**TASK DETAILS**:
In this exercise, set down every entry that follows exactly as it appears.

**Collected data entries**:
• • • •

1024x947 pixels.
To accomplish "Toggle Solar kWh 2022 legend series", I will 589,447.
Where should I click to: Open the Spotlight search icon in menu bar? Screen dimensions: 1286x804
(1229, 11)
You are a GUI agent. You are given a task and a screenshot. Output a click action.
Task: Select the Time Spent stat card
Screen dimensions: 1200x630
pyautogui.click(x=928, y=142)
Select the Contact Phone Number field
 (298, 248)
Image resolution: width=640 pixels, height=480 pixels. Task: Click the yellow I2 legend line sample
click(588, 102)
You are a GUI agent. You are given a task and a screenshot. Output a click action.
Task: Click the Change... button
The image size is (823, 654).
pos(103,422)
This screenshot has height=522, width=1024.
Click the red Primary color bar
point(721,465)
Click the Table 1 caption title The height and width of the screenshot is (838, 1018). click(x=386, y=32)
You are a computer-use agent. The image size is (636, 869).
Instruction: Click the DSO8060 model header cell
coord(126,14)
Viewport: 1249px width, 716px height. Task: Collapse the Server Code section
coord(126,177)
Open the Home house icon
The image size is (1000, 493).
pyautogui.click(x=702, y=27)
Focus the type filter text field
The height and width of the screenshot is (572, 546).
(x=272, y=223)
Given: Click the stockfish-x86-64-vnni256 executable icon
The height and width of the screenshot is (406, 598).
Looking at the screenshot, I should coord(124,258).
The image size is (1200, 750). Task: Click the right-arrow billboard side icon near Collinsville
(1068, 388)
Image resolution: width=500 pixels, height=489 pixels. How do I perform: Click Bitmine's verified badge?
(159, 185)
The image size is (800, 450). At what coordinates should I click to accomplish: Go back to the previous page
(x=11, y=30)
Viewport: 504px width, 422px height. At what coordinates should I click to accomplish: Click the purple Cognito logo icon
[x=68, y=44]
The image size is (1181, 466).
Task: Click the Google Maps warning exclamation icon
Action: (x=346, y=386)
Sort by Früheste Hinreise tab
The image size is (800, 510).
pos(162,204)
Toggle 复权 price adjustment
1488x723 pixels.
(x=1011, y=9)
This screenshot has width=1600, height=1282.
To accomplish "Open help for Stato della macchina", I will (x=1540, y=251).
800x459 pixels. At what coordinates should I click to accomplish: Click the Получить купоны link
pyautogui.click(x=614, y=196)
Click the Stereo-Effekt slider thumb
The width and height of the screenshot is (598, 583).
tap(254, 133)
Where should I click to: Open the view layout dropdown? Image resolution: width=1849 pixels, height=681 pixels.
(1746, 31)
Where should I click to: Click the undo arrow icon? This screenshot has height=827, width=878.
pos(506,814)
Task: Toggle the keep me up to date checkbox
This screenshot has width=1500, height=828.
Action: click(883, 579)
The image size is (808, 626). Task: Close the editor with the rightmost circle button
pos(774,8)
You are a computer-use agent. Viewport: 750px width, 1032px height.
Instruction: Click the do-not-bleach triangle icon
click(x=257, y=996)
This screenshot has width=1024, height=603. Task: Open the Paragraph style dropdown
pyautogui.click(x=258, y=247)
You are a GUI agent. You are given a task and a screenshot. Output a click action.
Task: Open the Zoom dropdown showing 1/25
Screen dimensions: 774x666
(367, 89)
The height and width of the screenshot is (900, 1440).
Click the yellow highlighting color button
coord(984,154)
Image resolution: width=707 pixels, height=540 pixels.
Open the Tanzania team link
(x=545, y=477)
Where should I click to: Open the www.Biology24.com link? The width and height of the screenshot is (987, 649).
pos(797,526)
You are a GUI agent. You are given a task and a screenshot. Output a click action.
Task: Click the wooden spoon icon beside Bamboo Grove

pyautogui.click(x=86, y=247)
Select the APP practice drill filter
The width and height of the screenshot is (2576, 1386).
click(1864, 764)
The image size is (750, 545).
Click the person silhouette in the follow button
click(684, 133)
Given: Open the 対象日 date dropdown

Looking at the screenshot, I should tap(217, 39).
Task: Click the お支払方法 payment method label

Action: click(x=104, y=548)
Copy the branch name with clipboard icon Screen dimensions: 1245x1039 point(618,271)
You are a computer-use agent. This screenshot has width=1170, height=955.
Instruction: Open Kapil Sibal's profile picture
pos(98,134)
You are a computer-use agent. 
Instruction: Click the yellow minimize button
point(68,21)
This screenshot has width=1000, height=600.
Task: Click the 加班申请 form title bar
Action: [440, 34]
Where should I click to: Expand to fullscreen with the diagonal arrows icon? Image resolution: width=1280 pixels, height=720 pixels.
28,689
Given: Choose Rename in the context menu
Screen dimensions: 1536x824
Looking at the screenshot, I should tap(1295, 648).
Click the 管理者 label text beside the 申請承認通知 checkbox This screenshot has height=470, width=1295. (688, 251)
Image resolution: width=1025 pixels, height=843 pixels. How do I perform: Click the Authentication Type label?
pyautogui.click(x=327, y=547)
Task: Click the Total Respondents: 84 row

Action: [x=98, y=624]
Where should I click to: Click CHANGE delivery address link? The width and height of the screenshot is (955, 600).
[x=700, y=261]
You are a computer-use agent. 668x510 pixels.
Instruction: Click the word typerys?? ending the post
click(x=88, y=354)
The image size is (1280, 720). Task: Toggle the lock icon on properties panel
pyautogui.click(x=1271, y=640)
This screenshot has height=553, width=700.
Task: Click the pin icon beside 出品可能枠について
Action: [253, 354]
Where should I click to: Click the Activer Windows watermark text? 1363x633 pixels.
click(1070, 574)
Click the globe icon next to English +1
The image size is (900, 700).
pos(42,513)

• • • •

**RESULT FOR THIS TASK**:
1024x947 pixels.
To accomplish "Toggle Solar kWh 2022 legend series", I will 589,447.
Where should I click to: Open the Spotlight search icon in menu bar? Screen dimensions: 1286x804
(1229, 11)
You are a GUI agent. You are given a task and a screenshot. Output a click action.
Task: Select the Time Spent stat card
Screen dimensions: 1200x630
pyautogui.click(x=928, y=142)
Select the Contact Phone Number field
 (298, 248)
Image resolution: width=640 pixels, height=480 pixels. Task: Click the yellow I2 legend line sample
click(588, 102)
You are a GUI agent. You are given a task and a screenshot. Output a click action.
Task: Click the Change... button
The image size is (823, 654).
pos(103,422)
This screenshot has height=522, width=1024.
Click the red Primary color bar
point(721,465)
Click the Table 1 caption title The height and width of the screenshot is (838, 1018). click(x=386, y=32)
You are a computer-use agent. The image size is (636, 869).
Instruction: Click the DSO8060 model header cell
coord(126,14)
Viewport: 1249px width, 716px height. Task: Collapse the Server Code section
coord(126,177)
Open the Home house icon
The image size is (1000, 493).
pyautogui.click(x=702, y=27)
Focus the type filter text field
The height and width of the screenshot is (572, 546).
(x=272, y=223)
Given: Click the stockfish-x86-64-vnni256 executable icon
The height and width of the screenshot is (406, 598).
Looking at the screenshot, I should coord(124,258).
The image size is (1200, 750). Task: Click the right-arrow billboard side icon near Collinsville
(1068, 388)
Image resolution: width=500 pixels, height=489 pixels. How do I perform: Click Bitmine's verified badge?
(159, 185)
The image size is (800, 450). At what coordinates should I click to accomplish: Go back to the previous page
(x=11, y=30)
Viewport: 504px width, 422px height. At what coordinates should I click to accomplish: Click the purple Cognito logo icon
[x=68, y=44]
The image size is (1181, 466).
Task: Click the Google Maps warning exclamation icon
Action: (x=346, y=386)
Sort by Früheste Hinreise tab
The image size is (800, 510).
pos(162,204)
Toggle 复权 price adjustment
1488x723 pixels.
(x=1011, y=9)
This screenshot has width=1600, height=1282.
To accomplish "Open help for Stato della macchina", I will (x=1540, y=251).
800x459 pixels. At what coordinates should I click to accomplish: Click the Получить купоны link
pyautogui.click(x=614, y=196)
Click the Stereo-Effekt slider thumb
The width and height of the screenshot is (598, 583).
tap(254, 133)
Where should I click to: Open the view layout dropdown? Image resolution: width=1849 pixels, height=681 pixels.
(1746, 31)
Where should I click to: Click the undo arrow icon? This screenshot has height=827, width=878.
pos(506,814)
Task: Toggle the keep me up to date checkbox
This screenshot has width=1500, height=828.
Action: click(883, 579)
The image size is (808, 626). Task: Close the editor with the rightmost circle button
pos(774,8)
You are a computer-use agent. Viewport: 750px width, 1032px height.
Instruction: Click the do-not-bleach triangle icon
click(x=257, y=996)
This screenshot has width=1024, height=603. Task: Open the Paragraph style dropdown
pyautogui.click(x=258, y=247)
You are a GUI agent. You are given a task and a screenshot. Output a click action.
Task: Open the Zoom dropdown showing 1/25
Screen dimensions: 774x666
(367, 89)
The height and width of the screenshot is (900, 1440).
Click the yellow highlighting color button
coord(984,154)
Image resolution: width=707 pixels, height=540 pixels.
Open the Tanzania team link
(x=545, y=477)
Where should I click to: Open the www.Biology24.com link? The width and height of the screenshot is (987, 649).
pos(797,526)
You are a GUI agent. You are given a task and a screenshot. Output a click action.
Task: Click the wooden spoon icon beside Bamboo Grove

pyautogui.click(x=86, y=247)
Select the APP practice drill filter
The width and height of the screenshot is (2576, 1386).
click(1864, 764)
The image size is (750, 545).
Click the person silhouette in the follow button
click(684, 133)
Given: Open the 対象日 date dropdown

Looking at the screenshot, I should tap(217, 39).
Task: Click the お支払方法 payment method label

Action: click(x=104, y=548)
Copy the branch name with clipboard icon Screen dimensions: 1245x1039 point(618,271)
You are a computer-use agent. This screenshot has width=1170, height=955.
Instruction: Open Kapil Sibal's profile picture
pos(98,134)
You are a computer-use agent. 
Instruction: Click the yellow minimize button
point(68,21)
This screenshot has width=1000, height=600.
Task: Click the 加班申请 form title bar
Action: [440, 34]
Where should I click to: Expand to fullscreen with the diagonal arrows icon? Image resolution: width=1280 pixels, height=720 pixels.
28,689
Given: Choose Rename in the context menu
Screen dimensions: 1536x824
Looking at the screenshot, I should tap(1295, 648).
Click the 管理者 label text beside the 申請承認通知 checkbox This screenshot has height=470, width=1295. (688, 251)
Image resolution: width=1025 pixels, height=843 pixels. How do I perform: Click the Authentication Type label?
pyautogui.click(x=327, y=547)
Task: Click the Total Respondents: 84 row

Action: [x=98, y=624]
Where should I click to: Click CHANGE delivery address link? The width and height of the screenshot is (955, 600).
[x=700, y=261]
You are a computer-use agent. 668x510 pixels.
Instruction: Click the word typerys?? ending the post
click(x=88, y=354)
The image size is (1280, 720). Task: Toggle the lock icon on properties panel
pyautogui.click(x=1271, y=640)
This screenshot has height=553, width=700.
Task: Click the pin icon beside 出品可能枠について
Action: [253, 354]
Where should I click to: Click the Activer Windows watermark text? 1363x633 pixels.
click(1070, 574)
Click the globe icon next to English +1
The image size is (900, 700).
pos(42,513)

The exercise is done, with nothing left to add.